- **THE PROBLEM**:
Entries follow. Set all of them down as they stand.

(Stored items)
>>

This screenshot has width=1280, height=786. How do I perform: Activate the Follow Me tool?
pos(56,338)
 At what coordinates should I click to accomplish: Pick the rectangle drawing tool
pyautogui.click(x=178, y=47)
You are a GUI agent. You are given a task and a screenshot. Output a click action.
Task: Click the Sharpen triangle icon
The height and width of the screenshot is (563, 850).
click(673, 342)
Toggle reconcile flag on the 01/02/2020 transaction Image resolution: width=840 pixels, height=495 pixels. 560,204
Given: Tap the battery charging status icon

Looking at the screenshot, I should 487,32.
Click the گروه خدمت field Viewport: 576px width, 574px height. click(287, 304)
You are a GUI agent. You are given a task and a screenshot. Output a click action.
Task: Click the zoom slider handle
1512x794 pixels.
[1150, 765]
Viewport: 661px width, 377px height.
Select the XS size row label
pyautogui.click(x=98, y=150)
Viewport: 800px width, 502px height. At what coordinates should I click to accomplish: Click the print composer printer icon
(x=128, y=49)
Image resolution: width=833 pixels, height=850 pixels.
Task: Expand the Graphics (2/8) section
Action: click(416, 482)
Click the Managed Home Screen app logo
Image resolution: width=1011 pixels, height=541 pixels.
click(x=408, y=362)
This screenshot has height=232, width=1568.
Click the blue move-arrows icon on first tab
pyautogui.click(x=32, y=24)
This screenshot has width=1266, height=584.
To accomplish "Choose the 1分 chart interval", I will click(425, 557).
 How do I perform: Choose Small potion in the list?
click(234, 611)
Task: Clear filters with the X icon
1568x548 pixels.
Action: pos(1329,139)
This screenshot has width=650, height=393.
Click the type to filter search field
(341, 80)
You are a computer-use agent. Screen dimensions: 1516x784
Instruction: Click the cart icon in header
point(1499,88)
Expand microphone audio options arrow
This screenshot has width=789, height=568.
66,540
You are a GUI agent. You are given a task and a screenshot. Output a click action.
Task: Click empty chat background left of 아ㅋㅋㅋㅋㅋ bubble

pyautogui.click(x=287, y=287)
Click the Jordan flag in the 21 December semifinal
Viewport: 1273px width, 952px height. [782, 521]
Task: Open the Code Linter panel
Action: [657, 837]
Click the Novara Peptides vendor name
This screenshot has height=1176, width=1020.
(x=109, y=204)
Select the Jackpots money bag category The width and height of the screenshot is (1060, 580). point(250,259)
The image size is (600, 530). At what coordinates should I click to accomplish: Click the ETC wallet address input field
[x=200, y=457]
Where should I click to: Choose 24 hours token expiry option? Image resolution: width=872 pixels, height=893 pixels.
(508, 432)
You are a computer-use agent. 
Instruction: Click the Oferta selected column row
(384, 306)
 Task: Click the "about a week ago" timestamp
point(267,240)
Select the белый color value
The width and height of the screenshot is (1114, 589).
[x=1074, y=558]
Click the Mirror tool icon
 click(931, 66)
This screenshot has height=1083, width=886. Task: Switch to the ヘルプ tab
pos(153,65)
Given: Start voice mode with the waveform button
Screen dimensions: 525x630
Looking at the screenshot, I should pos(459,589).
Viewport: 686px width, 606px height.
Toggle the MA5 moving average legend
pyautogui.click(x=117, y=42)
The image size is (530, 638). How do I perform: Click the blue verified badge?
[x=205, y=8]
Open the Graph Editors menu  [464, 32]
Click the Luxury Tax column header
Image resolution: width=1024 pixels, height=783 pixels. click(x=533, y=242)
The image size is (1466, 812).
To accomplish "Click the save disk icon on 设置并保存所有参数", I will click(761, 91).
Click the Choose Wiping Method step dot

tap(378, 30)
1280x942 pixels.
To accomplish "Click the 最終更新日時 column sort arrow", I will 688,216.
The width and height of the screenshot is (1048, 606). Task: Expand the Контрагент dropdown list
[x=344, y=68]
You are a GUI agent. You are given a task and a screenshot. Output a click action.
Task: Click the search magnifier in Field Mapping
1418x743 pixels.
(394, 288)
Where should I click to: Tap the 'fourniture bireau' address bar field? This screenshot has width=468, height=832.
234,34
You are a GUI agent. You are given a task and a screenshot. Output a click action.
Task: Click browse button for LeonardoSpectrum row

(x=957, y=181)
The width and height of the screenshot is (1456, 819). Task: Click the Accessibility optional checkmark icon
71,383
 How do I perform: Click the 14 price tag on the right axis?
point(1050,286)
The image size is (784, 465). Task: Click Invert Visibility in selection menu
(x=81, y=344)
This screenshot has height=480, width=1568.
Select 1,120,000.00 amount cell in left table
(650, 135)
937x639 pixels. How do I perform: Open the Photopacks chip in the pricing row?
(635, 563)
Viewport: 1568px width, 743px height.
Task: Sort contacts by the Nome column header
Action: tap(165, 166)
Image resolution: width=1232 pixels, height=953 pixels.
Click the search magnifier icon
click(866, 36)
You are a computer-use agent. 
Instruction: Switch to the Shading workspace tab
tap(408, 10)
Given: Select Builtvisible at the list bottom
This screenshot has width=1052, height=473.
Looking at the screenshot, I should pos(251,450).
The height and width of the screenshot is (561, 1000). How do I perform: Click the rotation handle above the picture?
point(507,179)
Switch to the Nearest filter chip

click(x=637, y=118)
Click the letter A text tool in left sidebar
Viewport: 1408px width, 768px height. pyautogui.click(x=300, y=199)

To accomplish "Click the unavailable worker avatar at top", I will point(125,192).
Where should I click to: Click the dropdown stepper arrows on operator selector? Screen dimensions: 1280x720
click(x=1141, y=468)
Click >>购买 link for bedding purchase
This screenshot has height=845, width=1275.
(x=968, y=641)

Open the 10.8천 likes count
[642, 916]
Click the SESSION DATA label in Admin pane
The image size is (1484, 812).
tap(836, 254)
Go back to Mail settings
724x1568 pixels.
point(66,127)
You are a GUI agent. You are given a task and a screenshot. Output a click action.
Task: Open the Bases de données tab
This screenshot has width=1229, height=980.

<<

- **TASK ANSWER**:
This screenshot has width=1280, height=786. How do I perform: Activate the Follow Me tool?
pos(56,338)
 At what coordinates should I click to accomplish: Pick the rectangle drawing tool
pyautogui.click(x=178, y=47)
You are a GUI agent. You are given a task and a screenshot. Output a click action.
Task: Click the Sharpen triangle icon
The height and width of the screenshot is (563, 850).
click(673, 342)
Toggle reconcile flag on the 01/02/2020 transaction Image resolution: width=840 pixels, height=495 pixels. 560,204
Given: Tap the battery charging status icon

Looking at the screenshot, I should 487,32.
Click the گروه خدمت field Viewport: 576px width, 574px height. click(287, 304)
You are a GUI agent. You are given a task and a screenshot. Output a click action.
Task: Click the zoom slider handle
1512x794 pixels.
[1150, 765]
Viewport: 661px width, 377px height.
Select the XS size row label
pyautogui.click(x=98, y=150)
Viewport: 800px width, 502px height. At what coordinates should I click to accomplish: Click the print composer printer icon
(x=128, y=49)
Image resolution: width=833 pixels, height=850 pixels.
Task: Expand the Graphics (2/8) section
Action: click(416, 482)
Click the Managed Home Screen app logo
Image resolution: width=1011 pixels, height=541 pixels.
click(x=408, y=362)
This screenshot has height=232, width=1568.
Click the blue move-arrows icon on first tab
pyautogui.click(x=32, y=24)
This screenshot has width=1266, height=584.
To accomplish "Choose the 1分 chart interval", I will click(425, 557).
 How do I perform: Choose Small potion in the list?
click(234, 611)
Task: Clear filters with the X icon
1568x548 pixels.
Action: pos(1329,139)
This screenshot has width=650, height=393.
Click the type to filter search field
(341, 80)
You are a computer-use agent. Screen dimensions: 1516x784
Instruction: Click the cart icon in header
point(1499,88)
Expand microphone audio options arrow
This screenshot has width=789, height=568.
66,540
You are a GUI agent. You are given a task and a screenshot. Output a click action.
Task: Click empty chat background left of 아ㅋㅋㅋㅋㅋ bubble

pyautogui.click(x=287, y=287)
Click the Jordan flag in the 21 December semifinal
Viewport: 1273px width, 952px height. [782, 521]
Task: Open the Code Linter panel
Action: [657, 837]
Click the Novara Peptides vendor name
This screenshot has height=1176, width=1020.
(x=109, y=204)
Select the Jackpots money bag category The width and height of the screenshot is (1060, 580). point(250,259)
The image size is (600, 530). At what coordinates should I click to accomplish: Click the ETC wallet address input field
[x=200, y=457]
Where should I click to: Choose 24 hours token expiry option? Image resolution: width=872 pixels, height=893 pixels.
(508, 432)
You are a computer-use agent. 
Instruction: Click the Oferta selected column row
(384, 306)
 Task: Click the "about a week ago" timestamp
point(267,240)
Select the белый color value
The width and height of the screenshot is (1114, 589).
[x=1074, y=558]
Click the Mirror tool icon
 click(931, 66)
This screenshot has height=1083, width=886. Task: Switch to the ヘルプ tab
pos(153,65)
Given: Start voice mode with the waveform button
Screen dimensions: 525x630
Looking at the screenshot, I should pos(459,589).
Viewport: 686px width, 606px height.
Toggle the MA5 moving average legend
pyautogui.click(x=117, y=42)
The image size is (530, 638). How do I perform: Click the blue verified badge?
[x=205, y=8]
Open the Graph Editors menu  [464, 32]
Click the Luxury Tax column header
Image resolution: width=1024 pixels, height=783 pixels. click(x=533, y=242)
The image size is (1466, 812).
To accomplish "Click the save disk icon on 设置并保存所有参数", I will click(761, 91).
Click the Choose Wiping Method step dot

tap(378, 30)
1280x942 pixels.
To accomplish "Click the 最終更新日時 column sort arrow", I will 688,216.
The width and height of the screenshot is (1048, 606). Task: Expand the Контрагент dropdown list
[x=344, y=68]
You are a GUI agent. You are given a task and a screenshot. Output a click action.
Task: Click the search magnifier in Field Mapping
1418x743 pixels.
(394, 288)
Where should I click to: Tap the 'fourniture bireau' address bar field? This screenshot has width=468, height=832.
234,34
You are a GUI agent. You are given a task and a screenshot. Output a click action.
Task: Click browse button for LeonardoSpectrum row

(x=957, y=181)
The width and height of the screenshot is (1456, 819). Task: Click the Accessibility optional checkmark icon
71,383
 How do I perform: Click the 14 price tag on the right axis?
point(1050,286)
The image size is (784, 465). Task: Click Invert Visibility in selection menu
(x=81, y=344)
This screenshot has height=480, width=1568.
Select 1,120,000.00 amount cell in left table
(650, 135)
937x639 pixels. How do I perform: Open the Photopacks chip in the pricing row?
(635, 563)
Viewport: 1568px width, 743px height.
Task: Sort contacts by the Nome column header
Action: tap(165, 166)
Image resolution: width=1232 pixels, height=953 pixels.
Click the search magnifier icon
click(866, 36)
You are a computer-use agent. 
Instruction: Switch to the Shading workspace tab
tap(408, 10)
Given: Select Builtvisible at the list bottom
This screenshot has width=1052, height=473.
Looking at the screenshot, I should pos(251,450).
The height and width of the screenshot is (561, 1000). How do I perform: Click the rotation handle above the picture?
point(507,179)
Switch to the Nearest filter chip

click(x=637, y=118)
Click the letter A text tool in left sidebar
Viewport: 1408px width, 768px height. pyautogui.click(x=300, y=199)

To accomplish "Click the unavailable worker avatar at top", I will point(125,192).
Where should I click to: Click the dropdown stepper arrows on operator selector? Screen dimensions: 1280x720
click(x=1141, y=468)
Click >>购买 link for bedding purchase
This screenshot has height=845, width=1275.
(x=968, y=641)

Open the 10.8천 likes count
[642, 916]
Click the SESSION DATA label in Admin pane
The image size is (1484, 812).
tap(836, 254)
Go back to Mail settings
724x1568 pixels.
point(66,127)
You are a GUI agent. You are given a task and a screenshot. Output a click action.
Task: Open the Bases de données tab
This screenshot has width=1229, height=980.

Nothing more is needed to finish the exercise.